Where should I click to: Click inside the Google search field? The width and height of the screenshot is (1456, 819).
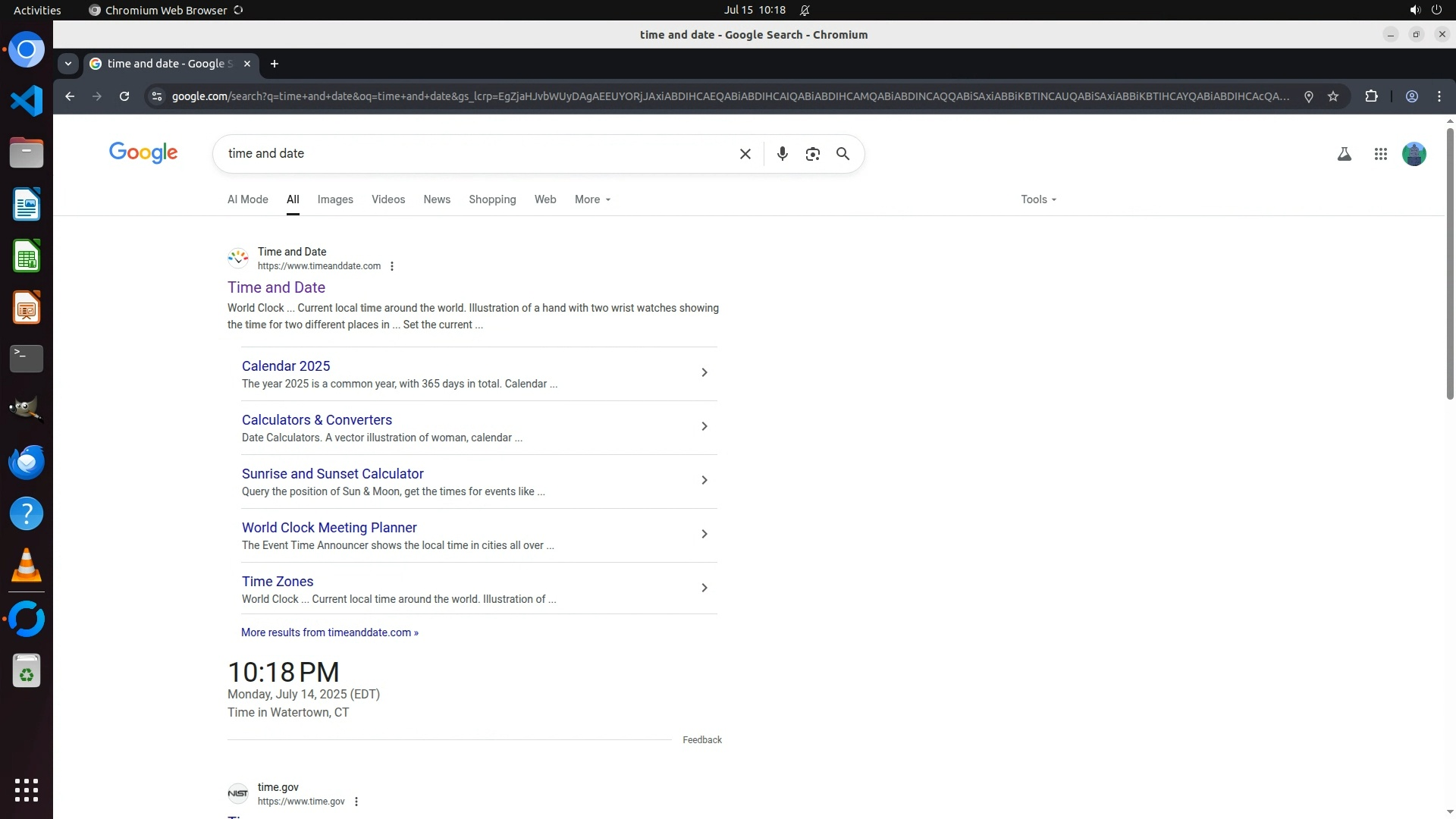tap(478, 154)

...

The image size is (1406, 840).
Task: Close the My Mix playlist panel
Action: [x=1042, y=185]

**What you should do:**
Reproduce verbatim the lines from the one containing "The image size is (1406, 840)." through the one containing "Action: [x=1042, y=185]", with both of those lines included.

**Task answer:**
The image size is (1406, 840).
Task: Close the My Mix playlist panel
Action: [x=1042, y=185]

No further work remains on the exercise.